Les premières traces de littérature écrite en Afrique remontent au XVIIIe siècle, avec un manuscrit en swahili Ubendi wa Tambuka («le poème épique de Tambuka»), daté de 1728. Au XIXe siècle, on compte la poésie de Joaquim Dias Cordeiro da Matta (Angola) et de Caetano da Costa Alegre (São Tomé), ainsi que diverses œuvres en xhosa d'Africains du Sud: poèmes et récits autobiographiques et de fiction de Samuel E. K. Mqhayi; poèmes et hymnes de Kobe Ntsikana; poésie didactique de William W. Gqoba; écrits contestataires de Hadi Waseluhlangani qu'on appelait «la Harpe du peuple».
2-    Les pionniers du XXe siècle
Parmi les auteurs pionniers de la littérature noire africaine moderne d'avant 1945 se détachent quatre figures, dont trois s'expriment dans des langues africaines.
Le premier romancier moderne du continent à atteindre une reconnaissance internationale, Thomas Mofolo (Afrique du Sud), a écrit trois importants ouvrages de fiction en sotho du sud: Moeti oa bochabela (1907, le Voyageur de l'Est, 1934), récit allégorique de la vie africaine dans l'ancien temps et de la conversion des Africains au christianisme; Pitseng (1910), une histoire d'amour dans un village relatant l'éducation et la cour amoureuse de deux jeunes gens; et le plus célèbre des trois, Chaka (1925), une biographie romancée de la grande figure héroïque de l'histoire zouloue, parue pour la première fois en 1925, traduite ensuite dans de nombreuses langues européennes. Dans les trois romans, on retrouve l'expression de la culture chrétienne de Mofolo, mais également la révélation d'une identification profonde avec son propre peuple et ses traditions culturelles.

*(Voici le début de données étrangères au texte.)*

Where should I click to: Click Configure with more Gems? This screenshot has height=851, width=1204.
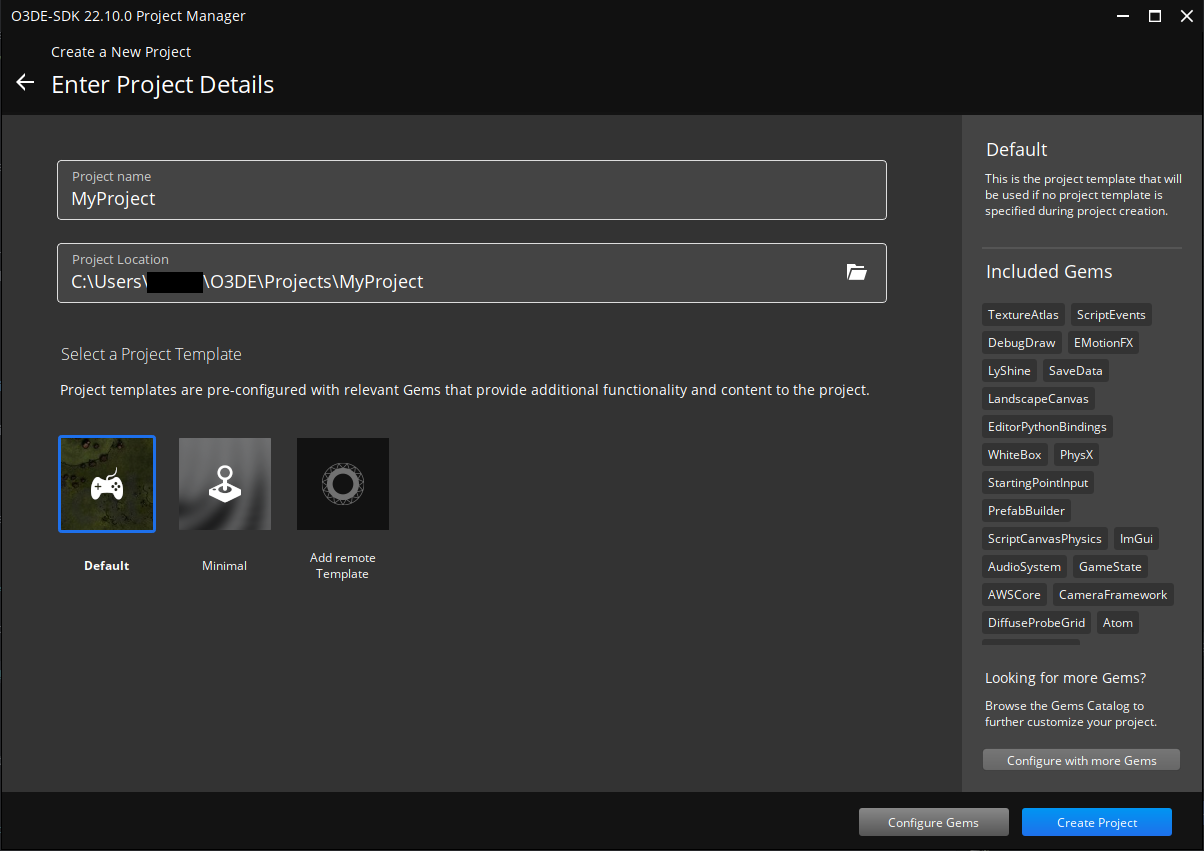pos(1080,759)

Jean-Joseph Rabéarivelo (Madagascar) offre un tragique exemple de l'impact du colonialisme sur un esprit imaginatif et impressionnable. Rabéarivelo apprend le français en autodidacte, et rêve de rencontrer les poètes français qu'il admire de loin.
Son pays devient pour lui une prison physique, morale et intellectuelle, ce qui le conduira au désespoir, puis au suicide. Bien qu'il tire son inspiration des poètes de France, il intègre dans son œuvre la qualité de la forme poétique orale malgache «hain-teny», et développe la technique de la métaphore filée. Sa poésie devient le substitut de la liberté qu'il est persuadé ne jamais devoir connaître. L'essentiel de son œuvre se compose de quatre volumes: Sylves (1927), Volumes (1928), Presquesonges (1924, publié en 1934), et Traduit de la nuit (1935).
Robert Shaaban (Tanzanie), est le premier écrivain africain en swahili à aborder des genres différents, inspirés autant de modèles anglais qu'africains. C'est un maître en techniques traditionnelles, mais il écrit plus pour être lu que pour être chanté. Shaaban est le premier à militer pour la reconnaissance du swahili comme langue principale de toute l'Afrique de l'Est, et il écrit des nouvelles et des poèmes pour un public qui, comme lui, n'a pas suivi d'enseignement supérieur. Ses essais, traitant de sujets très divers, sont rassemblés dans Kielezo cha Insha (1954, «essais modèles»), et ses autres œuvres dans une série de volumes intitulés Diwani ya Shaaban (à partir de 1959).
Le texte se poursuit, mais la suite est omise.